What you need to do. Beginning at the line that contains "Task: Click the FITS section label" and finishing at the line that contains "Given: Click the Uso do Banco info icon", output the data below exactly. Include both end lines and no pictures.
··· Records supplied ···
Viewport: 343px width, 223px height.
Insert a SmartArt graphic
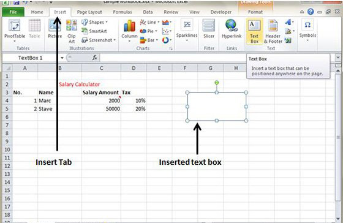[94, 31]
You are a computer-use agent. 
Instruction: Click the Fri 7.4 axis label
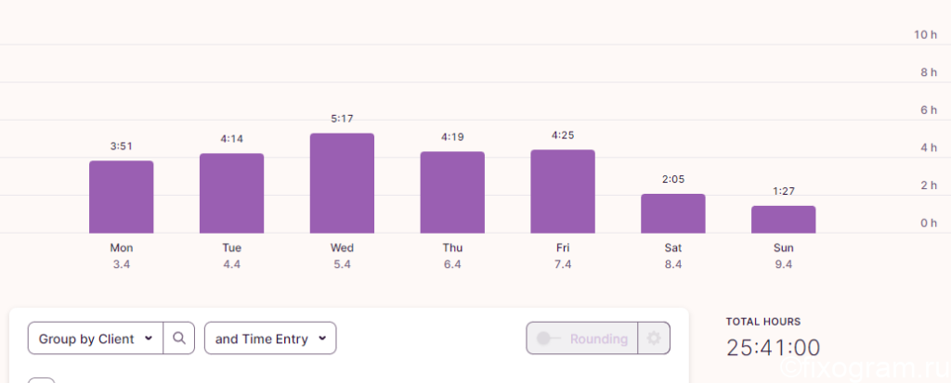[x=563, y=256]

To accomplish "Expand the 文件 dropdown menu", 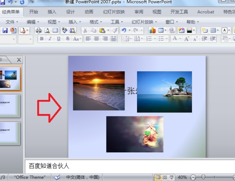I will coord(12,22).
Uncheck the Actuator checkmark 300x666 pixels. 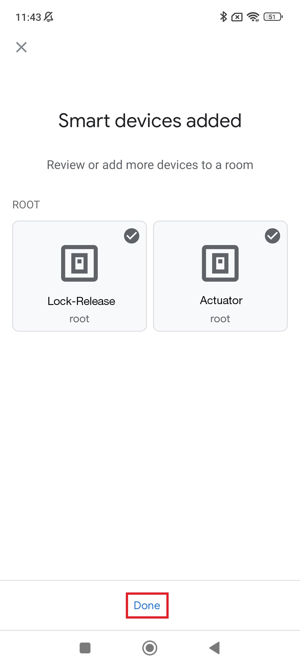pyautogui.click(x=273, y=236)
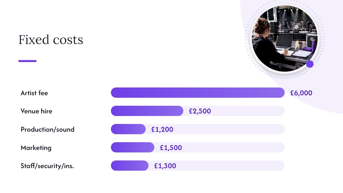Select the purple underline below title
This screenshot has height=193, width=343.
click(x=27, y=61)
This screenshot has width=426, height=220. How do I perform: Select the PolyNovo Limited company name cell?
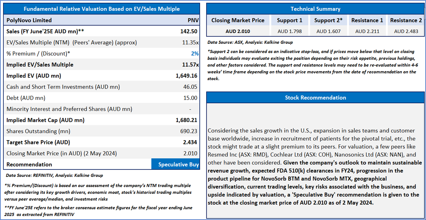pyautogui.click(x=29, y=20)
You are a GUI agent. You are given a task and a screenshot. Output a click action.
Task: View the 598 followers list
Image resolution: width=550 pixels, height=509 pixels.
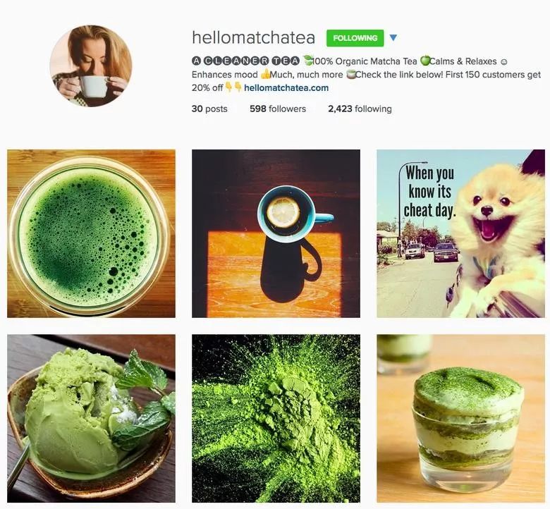click(x=278, y=109)
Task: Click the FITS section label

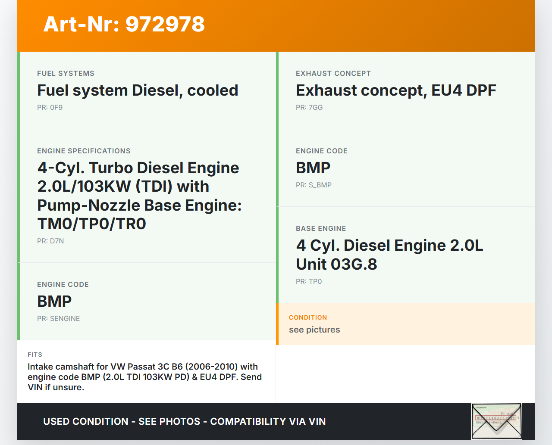Action: pyautogui.click(x=35, y=355)
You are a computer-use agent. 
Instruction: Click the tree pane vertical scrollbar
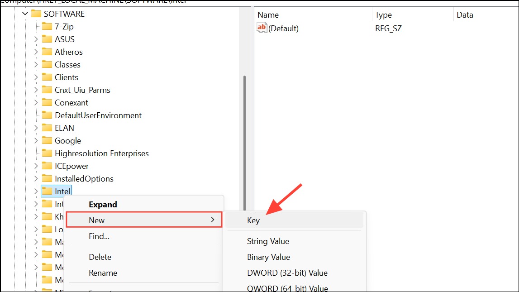[245, 142]
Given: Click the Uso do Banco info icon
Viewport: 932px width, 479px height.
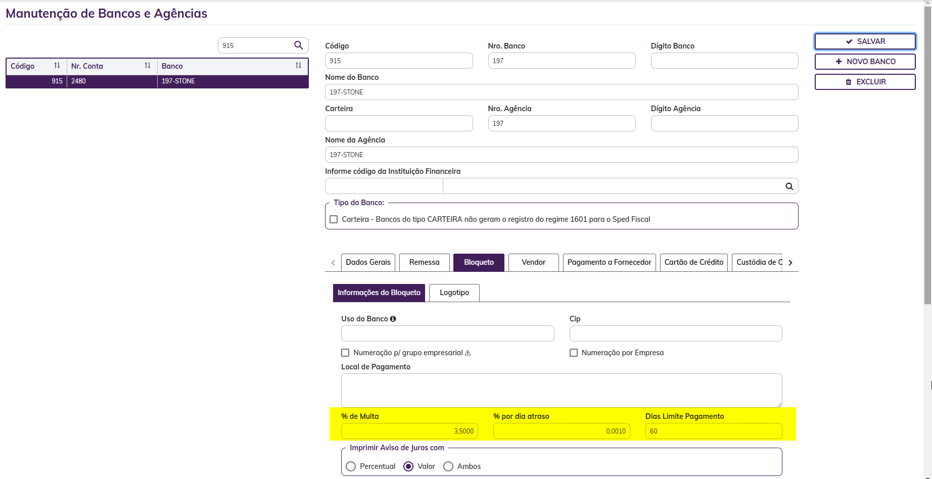Looking at the screenshot, I should 393,319.
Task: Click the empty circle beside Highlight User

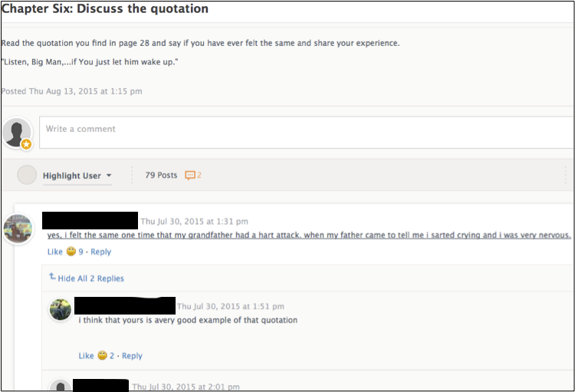Action: coord(27,175)
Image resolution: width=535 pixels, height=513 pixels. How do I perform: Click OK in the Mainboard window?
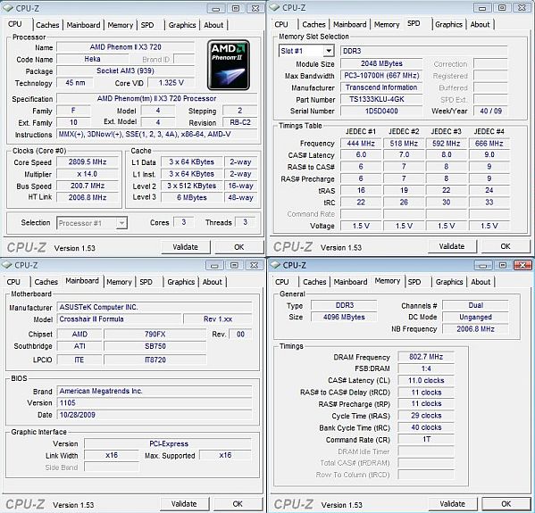(238, 503)
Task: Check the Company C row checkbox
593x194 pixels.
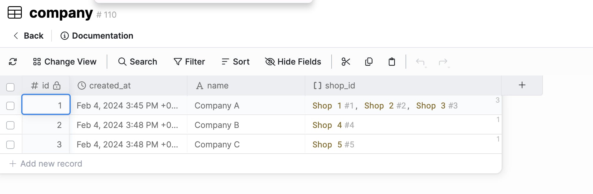Action: [10, 144]
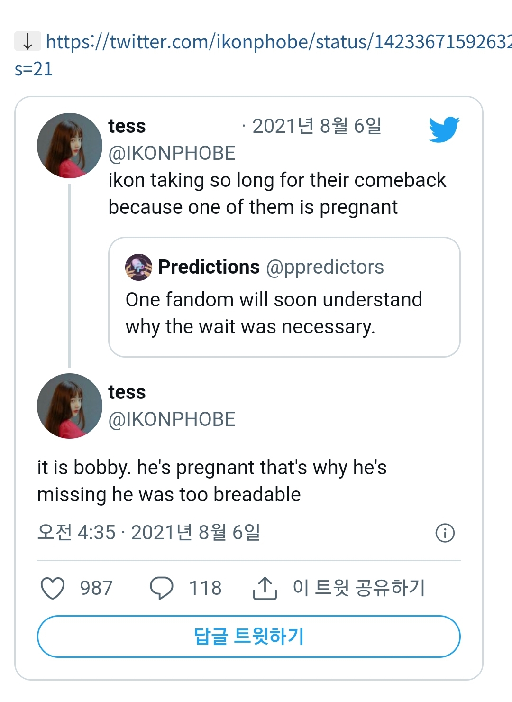Viewport: 512px width, 702px height.
Task: Click the first tweet's date 2021년 8월 6일
Action: (317, 126)
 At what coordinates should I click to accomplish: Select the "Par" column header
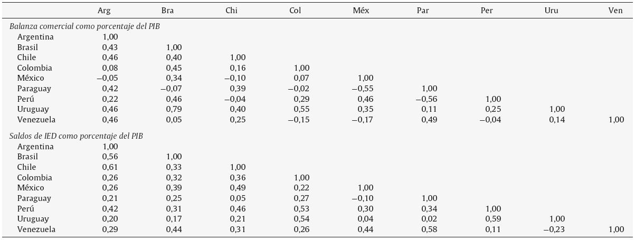(422, 11)
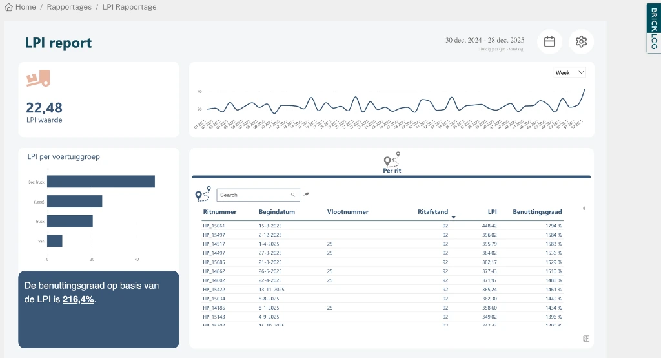Select the Box Truck bar in chart
Image resolution: width=661 pixels, height=358 pixels.
tap(101, 182)
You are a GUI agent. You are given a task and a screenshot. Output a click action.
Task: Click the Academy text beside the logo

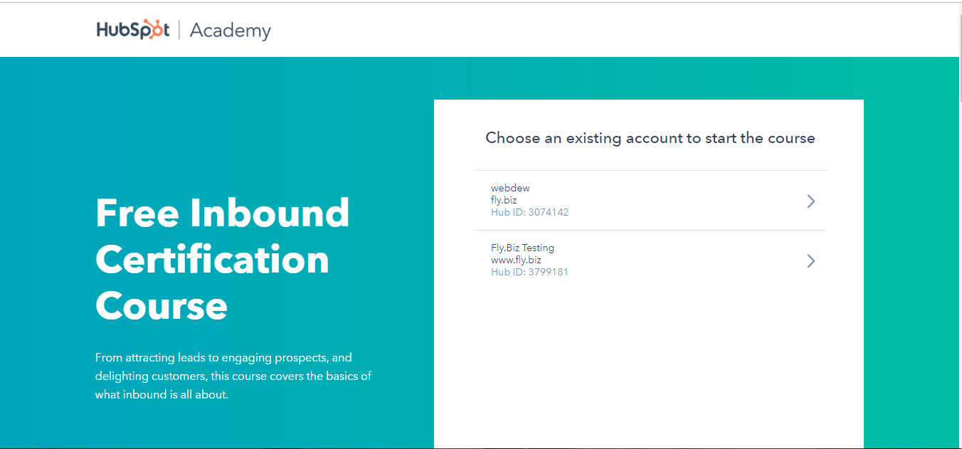[230, 31]
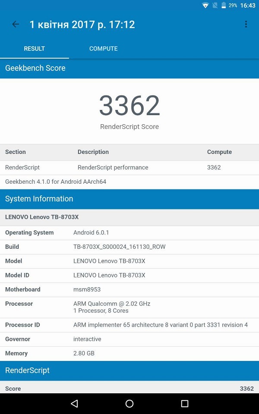Tap the no-SIM status bar icon
Screen dimensions: 259x414
pos(215,6)
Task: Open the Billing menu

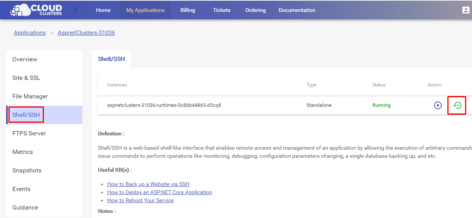Action: tap(187, 10)
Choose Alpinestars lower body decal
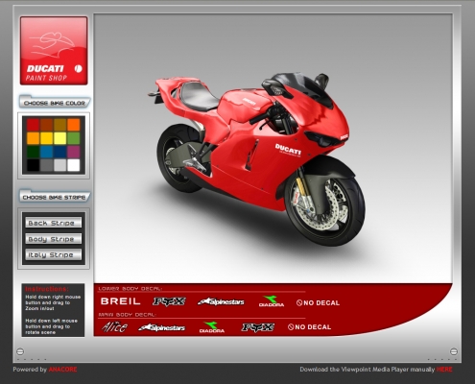Screen dimensions: 475x384 (x=221, y=301)
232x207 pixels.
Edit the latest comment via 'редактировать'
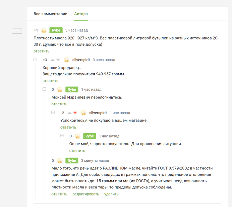point(86,194)
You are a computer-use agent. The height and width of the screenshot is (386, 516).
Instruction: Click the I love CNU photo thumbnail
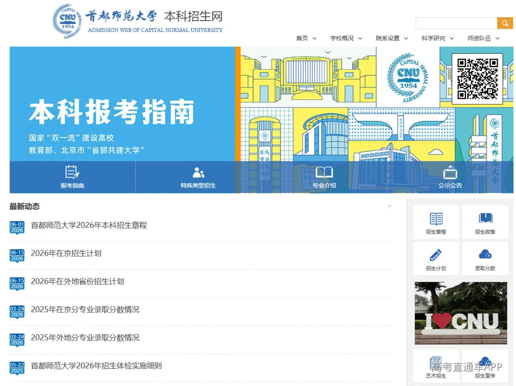pyautogui.click(x=461, y=313)
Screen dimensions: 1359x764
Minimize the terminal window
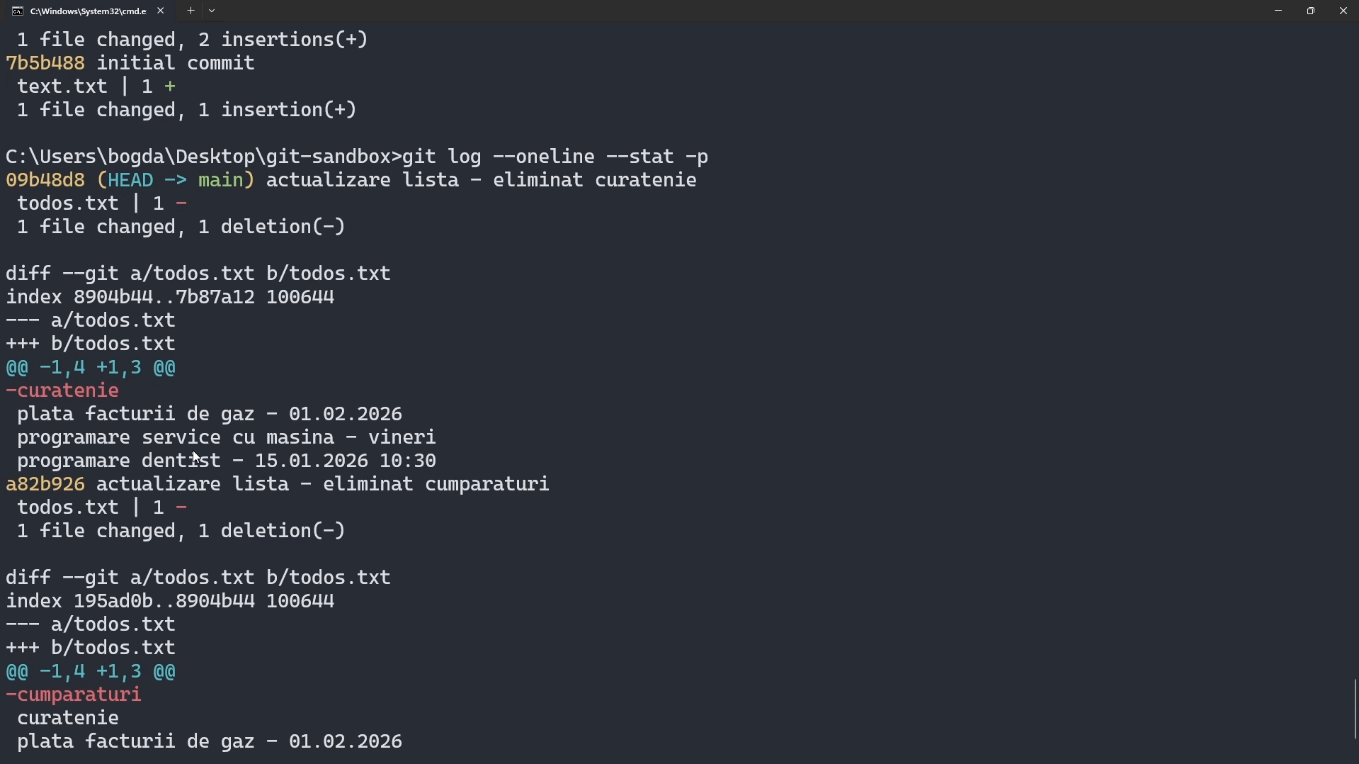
···
Result of this exercise.
Task: Click the FITS section label

Action: pyautogui.click(x=35, y=355)
You are a computer-use agent. 
Instruction: Click the tree pane vertical scrollbar
[245, 142]
Given: Click the Uso do Banco info icon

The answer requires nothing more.